Directive 1: Could you reproduce the passage from the comment on Hasbro's cardbacks, starting at "This will probably" and ending at "and normal customers."?
Directive 2: In the comment on Hasbro's cardbacks, which manufacturer is named as having specific and different cardback sizes?

Selected text:
This will probably not happen-- due to Hasbro trying to reduce country-specific items, and because of IP law. If Hasbro doesn't already own the brand name (like Kenner) there's zero incentive for them to even consider something with a region-specific manufacturer name, particularly when some (like Meccano) have specific and different cardback sizes. I wouldn't completely poo-poo it as a special convention exclusive at some point down the road, but Hasbro has been really putting the brakes on exclusive products to the point where I wouldn't hold my breath. That, and international language would probably confuse fans at normal retail-- you would get it, and I would understand, but this might be confusing to the store stockers and normal customers.
...personally I'd love to see tri-logo, but we're not even getting proper Power of the Force cardbacks after eight years.

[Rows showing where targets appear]
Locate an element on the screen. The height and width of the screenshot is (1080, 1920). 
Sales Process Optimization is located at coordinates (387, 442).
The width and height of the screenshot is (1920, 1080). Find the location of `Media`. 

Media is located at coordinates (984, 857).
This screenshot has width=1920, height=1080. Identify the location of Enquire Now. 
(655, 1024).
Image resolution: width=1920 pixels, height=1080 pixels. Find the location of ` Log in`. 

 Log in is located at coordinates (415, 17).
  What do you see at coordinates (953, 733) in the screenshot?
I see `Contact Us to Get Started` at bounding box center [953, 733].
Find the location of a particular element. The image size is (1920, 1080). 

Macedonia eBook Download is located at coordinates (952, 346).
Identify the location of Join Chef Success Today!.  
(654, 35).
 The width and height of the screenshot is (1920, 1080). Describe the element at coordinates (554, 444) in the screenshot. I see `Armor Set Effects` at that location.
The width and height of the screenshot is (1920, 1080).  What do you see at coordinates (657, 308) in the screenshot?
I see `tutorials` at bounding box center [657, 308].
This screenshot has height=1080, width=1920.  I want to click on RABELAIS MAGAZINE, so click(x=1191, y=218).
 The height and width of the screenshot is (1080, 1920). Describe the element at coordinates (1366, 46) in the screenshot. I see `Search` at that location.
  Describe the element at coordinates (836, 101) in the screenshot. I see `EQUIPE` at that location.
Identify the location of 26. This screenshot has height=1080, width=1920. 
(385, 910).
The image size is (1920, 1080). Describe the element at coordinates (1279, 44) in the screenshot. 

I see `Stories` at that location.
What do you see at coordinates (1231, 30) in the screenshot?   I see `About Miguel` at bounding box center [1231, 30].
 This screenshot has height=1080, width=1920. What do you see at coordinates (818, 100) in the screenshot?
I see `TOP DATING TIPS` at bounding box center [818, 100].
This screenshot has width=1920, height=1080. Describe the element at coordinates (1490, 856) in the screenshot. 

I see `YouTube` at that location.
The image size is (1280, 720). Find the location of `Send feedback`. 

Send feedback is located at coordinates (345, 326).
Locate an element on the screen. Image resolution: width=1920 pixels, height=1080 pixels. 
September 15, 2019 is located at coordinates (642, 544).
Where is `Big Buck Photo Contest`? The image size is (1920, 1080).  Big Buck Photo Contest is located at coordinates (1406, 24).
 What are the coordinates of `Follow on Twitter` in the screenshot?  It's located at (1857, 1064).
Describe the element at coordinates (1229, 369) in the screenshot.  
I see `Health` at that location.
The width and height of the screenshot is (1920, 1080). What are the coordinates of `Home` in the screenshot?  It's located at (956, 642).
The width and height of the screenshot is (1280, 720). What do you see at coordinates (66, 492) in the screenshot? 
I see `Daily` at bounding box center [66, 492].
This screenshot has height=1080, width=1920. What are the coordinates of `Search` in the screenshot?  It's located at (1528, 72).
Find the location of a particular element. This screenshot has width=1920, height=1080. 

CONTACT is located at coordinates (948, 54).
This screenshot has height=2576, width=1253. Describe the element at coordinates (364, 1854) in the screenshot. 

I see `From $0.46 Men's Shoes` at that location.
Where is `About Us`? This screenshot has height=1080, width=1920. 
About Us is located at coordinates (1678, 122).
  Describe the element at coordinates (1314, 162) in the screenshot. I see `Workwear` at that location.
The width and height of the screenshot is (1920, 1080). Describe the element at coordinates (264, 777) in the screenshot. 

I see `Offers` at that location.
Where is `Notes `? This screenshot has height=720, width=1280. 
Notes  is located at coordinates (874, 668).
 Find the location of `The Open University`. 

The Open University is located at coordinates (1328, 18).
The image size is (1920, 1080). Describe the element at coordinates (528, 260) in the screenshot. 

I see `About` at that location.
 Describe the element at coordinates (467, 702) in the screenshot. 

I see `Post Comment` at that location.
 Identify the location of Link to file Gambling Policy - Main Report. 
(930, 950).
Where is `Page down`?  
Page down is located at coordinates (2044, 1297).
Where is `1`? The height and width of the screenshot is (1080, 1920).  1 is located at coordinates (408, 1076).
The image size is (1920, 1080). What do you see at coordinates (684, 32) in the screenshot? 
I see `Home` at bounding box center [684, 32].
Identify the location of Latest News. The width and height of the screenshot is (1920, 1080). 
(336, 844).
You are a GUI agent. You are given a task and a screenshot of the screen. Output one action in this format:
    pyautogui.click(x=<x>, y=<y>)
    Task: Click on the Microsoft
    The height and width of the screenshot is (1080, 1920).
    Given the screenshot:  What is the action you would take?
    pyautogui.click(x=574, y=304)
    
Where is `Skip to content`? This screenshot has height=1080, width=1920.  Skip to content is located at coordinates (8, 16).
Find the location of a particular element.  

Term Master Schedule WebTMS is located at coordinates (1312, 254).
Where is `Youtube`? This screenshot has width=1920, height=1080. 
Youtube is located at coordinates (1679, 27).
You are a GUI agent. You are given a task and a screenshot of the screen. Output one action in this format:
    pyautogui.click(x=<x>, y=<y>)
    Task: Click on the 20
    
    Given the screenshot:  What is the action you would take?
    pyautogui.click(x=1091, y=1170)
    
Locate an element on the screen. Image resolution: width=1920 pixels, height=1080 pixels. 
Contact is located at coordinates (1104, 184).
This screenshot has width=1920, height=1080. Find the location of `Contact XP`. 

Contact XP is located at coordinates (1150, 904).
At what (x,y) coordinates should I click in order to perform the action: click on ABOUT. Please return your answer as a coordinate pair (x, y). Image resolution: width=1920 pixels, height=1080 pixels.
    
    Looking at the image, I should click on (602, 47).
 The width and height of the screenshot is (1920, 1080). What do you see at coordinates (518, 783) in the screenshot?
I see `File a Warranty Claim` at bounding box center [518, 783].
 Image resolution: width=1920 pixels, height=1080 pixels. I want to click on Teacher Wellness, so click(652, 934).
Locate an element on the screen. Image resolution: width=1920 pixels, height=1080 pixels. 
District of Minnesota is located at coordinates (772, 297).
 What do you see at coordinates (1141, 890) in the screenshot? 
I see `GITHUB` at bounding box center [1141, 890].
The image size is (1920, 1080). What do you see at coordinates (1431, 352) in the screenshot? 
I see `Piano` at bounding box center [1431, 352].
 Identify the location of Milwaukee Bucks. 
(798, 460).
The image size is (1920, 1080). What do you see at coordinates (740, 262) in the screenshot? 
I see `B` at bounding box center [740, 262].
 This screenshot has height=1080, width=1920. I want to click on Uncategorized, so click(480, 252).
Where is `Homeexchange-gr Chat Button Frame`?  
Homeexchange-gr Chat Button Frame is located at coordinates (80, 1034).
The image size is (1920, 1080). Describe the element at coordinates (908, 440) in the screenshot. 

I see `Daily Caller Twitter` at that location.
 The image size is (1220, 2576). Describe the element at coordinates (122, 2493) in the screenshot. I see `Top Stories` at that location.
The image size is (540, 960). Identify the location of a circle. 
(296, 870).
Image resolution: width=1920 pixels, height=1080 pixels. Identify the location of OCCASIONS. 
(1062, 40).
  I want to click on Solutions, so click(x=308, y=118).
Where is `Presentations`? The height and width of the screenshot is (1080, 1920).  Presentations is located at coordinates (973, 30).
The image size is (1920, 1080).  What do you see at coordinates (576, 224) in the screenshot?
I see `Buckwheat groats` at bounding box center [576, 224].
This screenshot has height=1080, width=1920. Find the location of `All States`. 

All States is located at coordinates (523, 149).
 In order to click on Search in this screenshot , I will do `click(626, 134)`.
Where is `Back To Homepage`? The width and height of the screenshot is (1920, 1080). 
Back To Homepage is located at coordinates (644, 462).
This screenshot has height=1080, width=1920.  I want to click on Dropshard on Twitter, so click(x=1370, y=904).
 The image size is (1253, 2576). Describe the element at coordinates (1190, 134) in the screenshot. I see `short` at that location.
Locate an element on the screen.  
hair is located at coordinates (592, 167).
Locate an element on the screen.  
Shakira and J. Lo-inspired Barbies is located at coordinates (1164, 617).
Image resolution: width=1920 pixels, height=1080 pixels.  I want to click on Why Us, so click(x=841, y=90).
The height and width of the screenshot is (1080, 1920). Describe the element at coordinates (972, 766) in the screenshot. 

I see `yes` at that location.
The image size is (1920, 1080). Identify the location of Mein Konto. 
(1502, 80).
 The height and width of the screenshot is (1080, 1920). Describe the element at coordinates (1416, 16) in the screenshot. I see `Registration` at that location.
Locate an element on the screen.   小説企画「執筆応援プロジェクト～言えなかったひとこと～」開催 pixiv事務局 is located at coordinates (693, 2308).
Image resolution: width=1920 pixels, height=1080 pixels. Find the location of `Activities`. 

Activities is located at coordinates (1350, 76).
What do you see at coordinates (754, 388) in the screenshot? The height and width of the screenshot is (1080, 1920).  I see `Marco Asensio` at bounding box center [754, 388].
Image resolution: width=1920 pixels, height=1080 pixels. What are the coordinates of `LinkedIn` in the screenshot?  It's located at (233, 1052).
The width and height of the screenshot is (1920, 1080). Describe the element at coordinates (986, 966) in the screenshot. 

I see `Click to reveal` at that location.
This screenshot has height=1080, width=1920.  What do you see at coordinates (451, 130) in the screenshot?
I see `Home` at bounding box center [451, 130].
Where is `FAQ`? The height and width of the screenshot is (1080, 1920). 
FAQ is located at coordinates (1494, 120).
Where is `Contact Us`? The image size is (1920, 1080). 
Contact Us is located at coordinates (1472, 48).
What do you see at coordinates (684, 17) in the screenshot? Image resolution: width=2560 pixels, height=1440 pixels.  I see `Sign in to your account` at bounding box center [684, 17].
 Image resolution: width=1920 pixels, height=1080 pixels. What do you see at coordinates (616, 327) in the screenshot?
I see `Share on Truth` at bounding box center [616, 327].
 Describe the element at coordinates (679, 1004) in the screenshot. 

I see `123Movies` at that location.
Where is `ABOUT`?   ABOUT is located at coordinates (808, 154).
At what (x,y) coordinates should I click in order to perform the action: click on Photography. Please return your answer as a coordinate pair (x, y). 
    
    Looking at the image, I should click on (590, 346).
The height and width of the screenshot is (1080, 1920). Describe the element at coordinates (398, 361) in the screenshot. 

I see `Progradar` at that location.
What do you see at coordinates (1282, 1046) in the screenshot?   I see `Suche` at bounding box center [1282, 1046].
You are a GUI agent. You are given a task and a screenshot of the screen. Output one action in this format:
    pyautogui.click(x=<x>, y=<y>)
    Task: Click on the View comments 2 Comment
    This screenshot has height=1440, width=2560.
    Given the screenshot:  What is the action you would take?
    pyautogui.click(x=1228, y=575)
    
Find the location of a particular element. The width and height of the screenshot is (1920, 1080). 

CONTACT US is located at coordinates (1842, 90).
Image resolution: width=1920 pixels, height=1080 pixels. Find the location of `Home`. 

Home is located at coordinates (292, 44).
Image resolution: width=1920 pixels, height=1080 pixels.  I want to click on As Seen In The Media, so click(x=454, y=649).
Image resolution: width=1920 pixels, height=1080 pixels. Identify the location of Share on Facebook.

Complete output 1:
This will probably not happen-- due to Hasbro trying to reduce country-specific items, and because of IP law. If Hasbro doesn't already own the brand name (like Kenner) there's zero incentive for them to even consider something with a region-specific manufacturer name, particularly when some (like Meccano) have specific and different cardback sizes. I wouldn't completely poo-poo it as a special convention exclusive at some point down the road, but Hasbro has been really putting the brakes on exclusive products to the point where I wouldn't hold my breath. That, and international language would probably confuse fans at normal retail-- you would get it, and I would understand, but this might be confusing to the store stockers and normal customers.

Complete output 2: Meccano